Using the records below, filter for lines that contain the string "will" and copy them out.

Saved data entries
+--

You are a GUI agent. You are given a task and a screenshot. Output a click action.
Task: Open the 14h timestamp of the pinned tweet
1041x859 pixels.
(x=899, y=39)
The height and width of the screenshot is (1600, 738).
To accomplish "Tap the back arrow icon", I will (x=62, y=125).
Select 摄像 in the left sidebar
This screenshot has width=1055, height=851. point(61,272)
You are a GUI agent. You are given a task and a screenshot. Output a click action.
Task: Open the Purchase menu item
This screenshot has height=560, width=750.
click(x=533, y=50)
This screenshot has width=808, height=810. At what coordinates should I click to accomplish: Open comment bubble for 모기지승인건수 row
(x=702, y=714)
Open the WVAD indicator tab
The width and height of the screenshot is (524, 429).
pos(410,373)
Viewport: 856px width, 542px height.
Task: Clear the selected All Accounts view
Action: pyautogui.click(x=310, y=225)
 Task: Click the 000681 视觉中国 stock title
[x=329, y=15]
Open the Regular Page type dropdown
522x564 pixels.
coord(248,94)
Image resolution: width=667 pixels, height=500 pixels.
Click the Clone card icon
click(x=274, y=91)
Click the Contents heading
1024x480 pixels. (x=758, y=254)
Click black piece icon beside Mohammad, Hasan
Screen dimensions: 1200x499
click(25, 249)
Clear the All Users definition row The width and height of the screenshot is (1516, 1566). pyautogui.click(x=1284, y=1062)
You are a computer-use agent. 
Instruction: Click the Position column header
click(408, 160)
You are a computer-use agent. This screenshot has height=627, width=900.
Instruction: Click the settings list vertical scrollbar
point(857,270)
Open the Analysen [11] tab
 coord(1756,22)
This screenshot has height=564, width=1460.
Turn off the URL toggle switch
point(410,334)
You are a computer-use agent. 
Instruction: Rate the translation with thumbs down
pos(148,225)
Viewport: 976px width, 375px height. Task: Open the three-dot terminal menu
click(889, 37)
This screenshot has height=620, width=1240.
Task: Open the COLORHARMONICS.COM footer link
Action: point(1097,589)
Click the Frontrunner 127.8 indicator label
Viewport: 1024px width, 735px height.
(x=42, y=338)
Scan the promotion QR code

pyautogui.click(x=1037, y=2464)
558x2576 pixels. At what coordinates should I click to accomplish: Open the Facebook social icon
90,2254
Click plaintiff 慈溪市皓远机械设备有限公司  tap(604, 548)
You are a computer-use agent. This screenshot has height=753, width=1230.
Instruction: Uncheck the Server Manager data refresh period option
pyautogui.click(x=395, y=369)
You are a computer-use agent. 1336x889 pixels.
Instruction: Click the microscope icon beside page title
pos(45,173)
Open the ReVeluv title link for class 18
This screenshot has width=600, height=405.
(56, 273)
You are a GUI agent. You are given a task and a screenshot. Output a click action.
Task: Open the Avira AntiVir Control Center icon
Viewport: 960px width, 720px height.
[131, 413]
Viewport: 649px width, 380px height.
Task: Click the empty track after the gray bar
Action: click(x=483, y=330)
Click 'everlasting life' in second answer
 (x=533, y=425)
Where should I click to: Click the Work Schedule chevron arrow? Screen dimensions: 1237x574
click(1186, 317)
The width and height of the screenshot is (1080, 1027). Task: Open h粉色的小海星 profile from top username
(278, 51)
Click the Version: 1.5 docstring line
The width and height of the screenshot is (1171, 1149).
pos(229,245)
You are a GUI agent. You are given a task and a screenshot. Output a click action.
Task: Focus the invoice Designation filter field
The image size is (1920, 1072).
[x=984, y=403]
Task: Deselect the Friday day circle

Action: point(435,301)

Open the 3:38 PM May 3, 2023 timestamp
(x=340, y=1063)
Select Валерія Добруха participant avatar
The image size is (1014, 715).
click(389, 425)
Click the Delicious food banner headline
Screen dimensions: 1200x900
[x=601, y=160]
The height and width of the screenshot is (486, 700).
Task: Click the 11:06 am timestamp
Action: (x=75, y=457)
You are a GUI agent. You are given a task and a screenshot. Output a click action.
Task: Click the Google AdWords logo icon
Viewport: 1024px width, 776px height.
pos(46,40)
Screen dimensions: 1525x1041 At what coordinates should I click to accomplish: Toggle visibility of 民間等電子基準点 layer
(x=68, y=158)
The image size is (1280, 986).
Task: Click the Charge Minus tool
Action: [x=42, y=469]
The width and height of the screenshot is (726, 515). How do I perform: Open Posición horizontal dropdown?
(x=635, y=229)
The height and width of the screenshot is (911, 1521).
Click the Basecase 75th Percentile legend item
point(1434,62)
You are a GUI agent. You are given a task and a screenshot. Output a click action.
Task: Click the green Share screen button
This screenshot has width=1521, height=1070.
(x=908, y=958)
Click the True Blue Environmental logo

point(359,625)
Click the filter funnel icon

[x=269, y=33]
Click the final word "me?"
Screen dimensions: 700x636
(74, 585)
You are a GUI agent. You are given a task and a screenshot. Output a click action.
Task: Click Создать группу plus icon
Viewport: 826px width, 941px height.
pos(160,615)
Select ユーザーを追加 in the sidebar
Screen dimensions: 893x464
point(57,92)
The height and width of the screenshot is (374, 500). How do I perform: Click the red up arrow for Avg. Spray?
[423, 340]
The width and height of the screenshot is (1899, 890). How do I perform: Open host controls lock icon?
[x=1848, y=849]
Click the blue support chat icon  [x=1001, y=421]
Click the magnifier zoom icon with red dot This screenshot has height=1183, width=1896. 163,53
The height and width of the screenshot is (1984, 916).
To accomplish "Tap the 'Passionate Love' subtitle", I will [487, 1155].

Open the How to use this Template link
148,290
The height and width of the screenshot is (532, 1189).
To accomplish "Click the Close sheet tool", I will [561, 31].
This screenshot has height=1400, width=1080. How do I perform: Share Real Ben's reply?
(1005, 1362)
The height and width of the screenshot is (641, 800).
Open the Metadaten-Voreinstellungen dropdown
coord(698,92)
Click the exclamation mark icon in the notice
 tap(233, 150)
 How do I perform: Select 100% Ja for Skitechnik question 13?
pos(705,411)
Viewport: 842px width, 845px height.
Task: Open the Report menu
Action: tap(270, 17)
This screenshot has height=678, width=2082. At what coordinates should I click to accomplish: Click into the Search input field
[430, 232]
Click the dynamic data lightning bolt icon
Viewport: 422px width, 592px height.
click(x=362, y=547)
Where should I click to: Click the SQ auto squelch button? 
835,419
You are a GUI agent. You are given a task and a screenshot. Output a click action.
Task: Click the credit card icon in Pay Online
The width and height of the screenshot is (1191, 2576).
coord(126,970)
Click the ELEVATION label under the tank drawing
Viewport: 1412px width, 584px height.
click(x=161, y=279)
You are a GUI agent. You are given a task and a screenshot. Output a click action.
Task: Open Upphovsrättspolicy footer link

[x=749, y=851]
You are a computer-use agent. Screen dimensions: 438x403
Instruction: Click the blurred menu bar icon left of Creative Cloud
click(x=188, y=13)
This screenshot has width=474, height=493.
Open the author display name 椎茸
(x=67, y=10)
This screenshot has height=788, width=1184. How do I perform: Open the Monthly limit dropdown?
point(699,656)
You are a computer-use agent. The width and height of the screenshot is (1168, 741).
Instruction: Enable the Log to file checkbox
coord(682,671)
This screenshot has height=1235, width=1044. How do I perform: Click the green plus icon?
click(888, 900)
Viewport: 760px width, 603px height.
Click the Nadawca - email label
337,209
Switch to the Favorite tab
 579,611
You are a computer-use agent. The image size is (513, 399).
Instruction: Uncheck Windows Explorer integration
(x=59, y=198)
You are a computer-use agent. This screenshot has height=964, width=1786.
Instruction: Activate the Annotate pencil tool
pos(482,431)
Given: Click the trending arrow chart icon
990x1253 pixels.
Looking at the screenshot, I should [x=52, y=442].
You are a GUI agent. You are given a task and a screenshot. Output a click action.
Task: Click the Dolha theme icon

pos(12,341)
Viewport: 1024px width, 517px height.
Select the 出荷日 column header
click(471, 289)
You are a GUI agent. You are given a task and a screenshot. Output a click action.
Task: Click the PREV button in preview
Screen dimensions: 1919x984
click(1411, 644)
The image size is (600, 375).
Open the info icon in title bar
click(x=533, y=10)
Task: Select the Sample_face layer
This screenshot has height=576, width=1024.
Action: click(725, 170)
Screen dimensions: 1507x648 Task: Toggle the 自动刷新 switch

+--

▶ **Answer box**:
To accomplish "Tap the back arrow icon", I will (x=62, y=125).
To accomplish "Tap the 'Passionate Love' subtitle", I will [487, 1155].
To accomplish "Click the Close sheet tool", I will [561, 31].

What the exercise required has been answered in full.